Aye, you can have the top bunk, lad, it’s all yours,
no good to me see, my back’s knackered,
and it may as well be Everest
I’d be climbing up to just to get some shut-eye.
I’ve only got 6 days left, any road.
I’ll be 72 year old next March,
never been in trouble all my life until now,
few fist fights when I was younger, like,
but ‘Boys Will Be Boys’ and all that kack.
‘Contempt Of Court’ it was…
in a ‘Civil’ not a ‘Criminal’ one.
Going through a messy divorce, see,
55 years married and chained to ‘That’ I was.
I’ve never hated someone so much
in all my born days, and I’ve lived awhile & all.

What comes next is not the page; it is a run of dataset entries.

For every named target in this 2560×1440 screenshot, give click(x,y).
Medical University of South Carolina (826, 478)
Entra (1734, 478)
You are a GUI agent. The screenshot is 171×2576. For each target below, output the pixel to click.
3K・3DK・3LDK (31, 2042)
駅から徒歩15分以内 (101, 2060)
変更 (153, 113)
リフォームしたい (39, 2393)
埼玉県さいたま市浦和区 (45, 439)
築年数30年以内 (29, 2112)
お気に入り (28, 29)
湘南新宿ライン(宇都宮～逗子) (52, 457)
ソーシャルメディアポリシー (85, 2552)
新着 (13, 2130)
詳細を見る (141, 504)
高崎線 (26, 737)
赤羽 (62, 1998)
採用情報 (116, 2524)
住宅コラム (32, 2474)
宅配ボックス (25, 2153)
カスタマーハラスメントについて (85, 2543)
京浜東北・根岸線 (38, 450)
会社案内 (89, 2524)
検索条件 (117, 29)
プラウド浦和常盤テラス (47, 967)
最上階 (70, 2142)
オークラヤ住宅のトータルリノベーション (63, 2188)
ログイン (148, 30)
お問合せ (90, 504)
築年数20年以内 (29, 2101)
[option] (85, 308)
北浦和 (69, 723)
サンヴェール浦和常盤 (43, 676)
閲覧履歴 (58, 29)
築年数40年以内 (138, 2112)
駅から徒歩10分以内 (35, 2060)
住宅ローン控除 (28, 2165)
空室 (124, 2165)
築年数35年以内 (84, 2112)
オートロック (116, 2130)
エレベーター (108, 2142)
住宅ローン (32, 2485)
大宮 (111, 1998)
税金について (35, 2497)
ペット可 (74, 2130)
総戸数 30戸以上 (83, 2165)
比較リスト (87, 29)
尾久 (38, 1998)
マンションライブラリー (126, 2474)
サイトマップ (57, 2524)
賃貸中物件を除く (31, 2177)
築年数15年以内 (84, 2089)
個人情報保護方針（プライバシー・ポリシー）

Separate bedrooms for 30 odd years,
and she used to hide my cowing shoes,
not so I wouldn’t go off gallivanting…
but, so I couldn’t follow her down the road on the slap.
Then she started seeing that ‘Oldest Rocker In Town’,
Teddy Boy with a receding quiff, cunt Terry 6 months ago.
‘Blatant’ fucking ‘Blatant’
I never understood what that word meant until now!
Anyway, she only brought the beer-bellied fucker
to our divorce proceedings, talk about rubbing it in.
I never knew I had a temper like that in me, mun…
flew at ‘em pair of bastards, I did, like a whippet…
an old, tired, worn-out, riddled with arthritis one,
but, a whippet all the same… look at me shaking yuh!
Our Shelly was gonna let me have their spare room,
the one downstairs next to the toilet,
handy that’d be, I’m up at least 15 times a night
to use the fucking thing, as you’ll soon find out.
I was gonna let her have the Council Bungalow,
seeing as the kids and grandchildren
have all fucked off to get on with their own lives…
But now, nuh, I’ll fight her bloody tooth & nail for it all!